## Required action
Records follow. Pull out every line that contains "agent".

## Information provided
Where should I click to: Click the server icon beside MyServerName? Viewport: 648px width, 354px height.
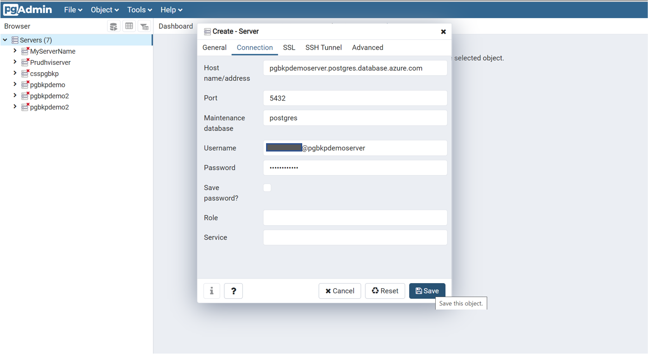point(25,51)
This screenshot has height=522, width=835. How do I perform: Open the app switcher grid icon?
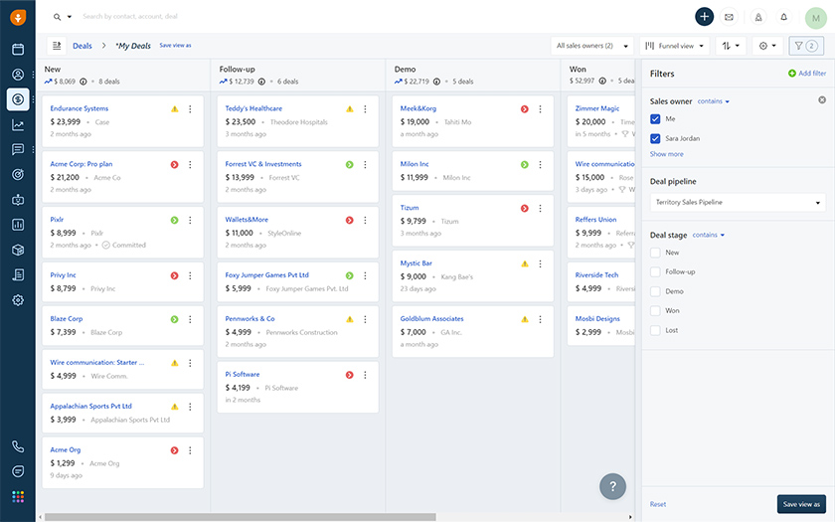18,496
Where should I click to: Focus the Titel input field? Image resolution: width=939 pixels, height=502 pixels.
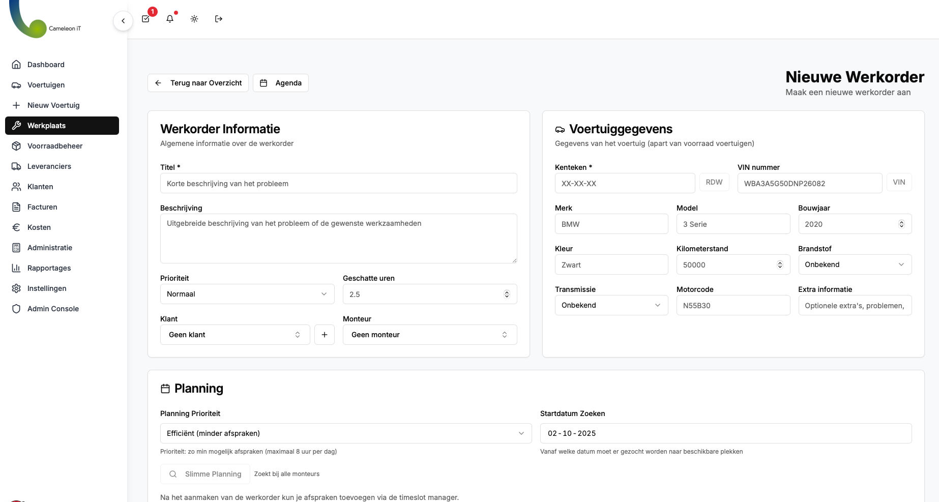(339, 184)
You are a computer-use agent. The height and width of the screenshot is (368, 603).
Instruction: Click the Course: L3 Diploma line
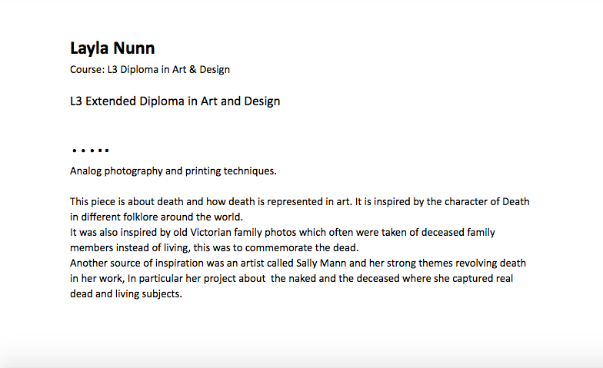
...
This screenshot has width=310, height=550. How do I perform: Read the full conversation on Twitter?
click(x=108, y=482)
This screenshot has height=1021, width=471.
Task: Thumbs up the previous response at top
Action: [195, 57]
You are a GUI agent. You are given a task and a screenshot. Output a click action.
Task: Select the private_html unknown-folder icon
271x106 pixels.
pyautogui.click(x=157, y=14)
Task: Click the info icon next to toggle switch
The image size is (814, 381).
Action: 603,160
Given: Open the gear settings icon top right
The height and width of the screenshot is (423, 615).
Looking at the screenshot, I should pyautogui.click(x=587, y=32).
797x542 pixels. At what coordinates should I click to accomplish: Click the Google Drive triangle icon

## Result for this task
You are a computer-use agent. The height and width of the screenshot is (368, 603).
You are a GUI agent. You are given a task and a screenshot. Output a click action.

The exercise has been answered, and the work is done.